How do others check S02?
Sjo


----------



## Wade E (Oct 29, 2011)

The Vinmetrica SC 100 is probably the easiest unit but is $245. The unit with the pump is what IBGlowin uses and he swears by it. Me, I have the Hanna S02 unit and its very expensive at $760 and is also very easy and very accurate and can be calibrated unlike the Vinmetrica. Thats the reason I went big because IMO of you dont have a known then how do you really know the unknown. I believe the unit that is $100 is called the AO system and I believe Morewine.com sells it.


----------



## BobF (Oct 29, 2011)

morewine does in fact have a $100 A/O setup for SO2 testing. I have it and it works well. It is a bit time consuming, but not too bad.

The biggest problem people have with A/O is sourcing phosphoric acid at a reasonable price. Any bigger than a small qty has HAZMAT shipping surcharges.

I picked up a liter of 75% for $13 at a shop in St Louis. Diluted to 25% for running tests thats about 300 tests worth. Cheap.

IIRC there are videos out there demonstrating the A/O process.


----------



## ibglowin (Oct 29, 2011)

I think the more wine a/o rig has gone up to $130 now. It seems easy to use to me but then I work in chemistry by day. More wine has great tutorial videos on you tube so you can try (sorta) before you buy. The vinmetrica is probably the easiest to use but the A/O rig is the cheapest especially if you can find a source for phosphoric acid (pool supply or tile and grout cleaner).


----------



## BobF (Oct 30, 2011)

There is also the question of whether or not the vinmetrica is good for reds. A question I don't know the answer to, but I'm sure A/O (properly used) can be used with reds with reliable results.

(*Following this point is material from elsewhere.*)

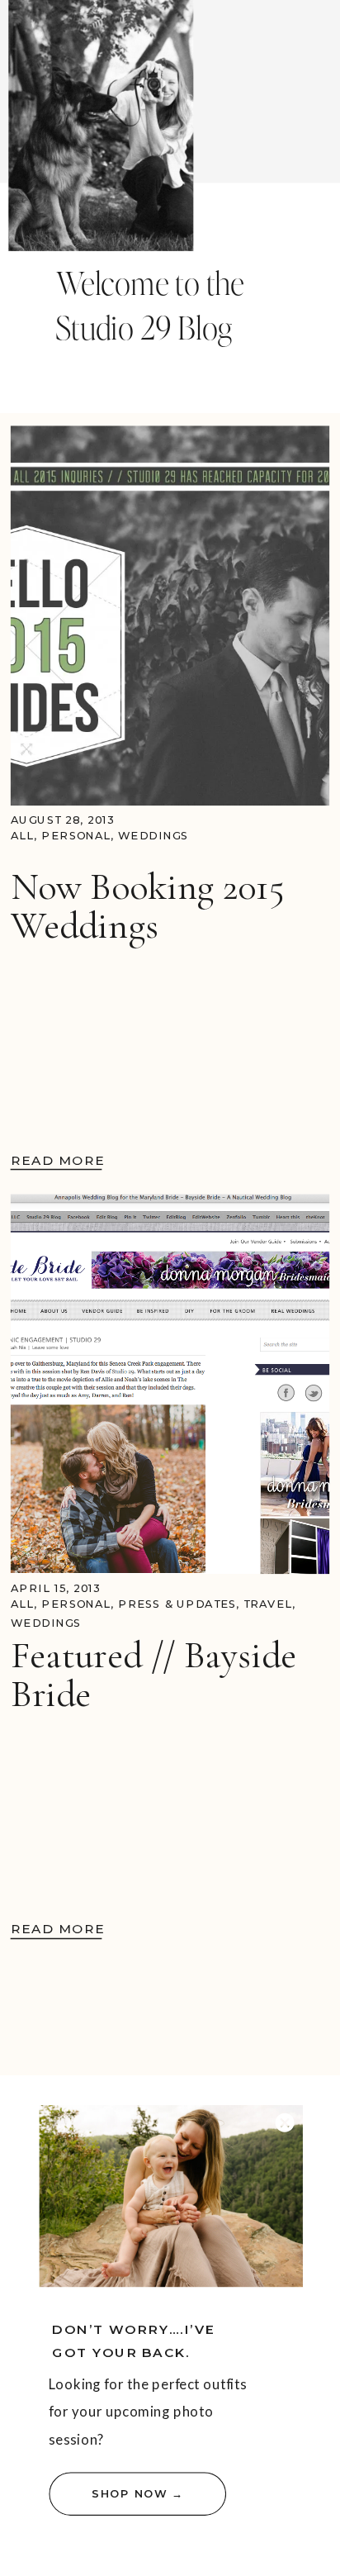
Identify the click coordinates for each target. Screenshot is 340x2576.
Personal (76, 836)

Any vinmetrica users out there that can comment?


----------



## Brian (Oct 30, 2011)

I agree with Mike we SHOULD start a thread with the most worthless items we have purchased. Anybody that has been doing this for a while has a shelf or a box with items that they no longer use. I myself have a vinometer, a hand corker, and a brake bleeder among other items on my shelf. I thought about putting them on ebay but do not want to steer another winemaker astray..


----------



## BobF (Oct 30, 2011)

http://www.winemakingtalk.com/forum/showthread.php?t=16053


----------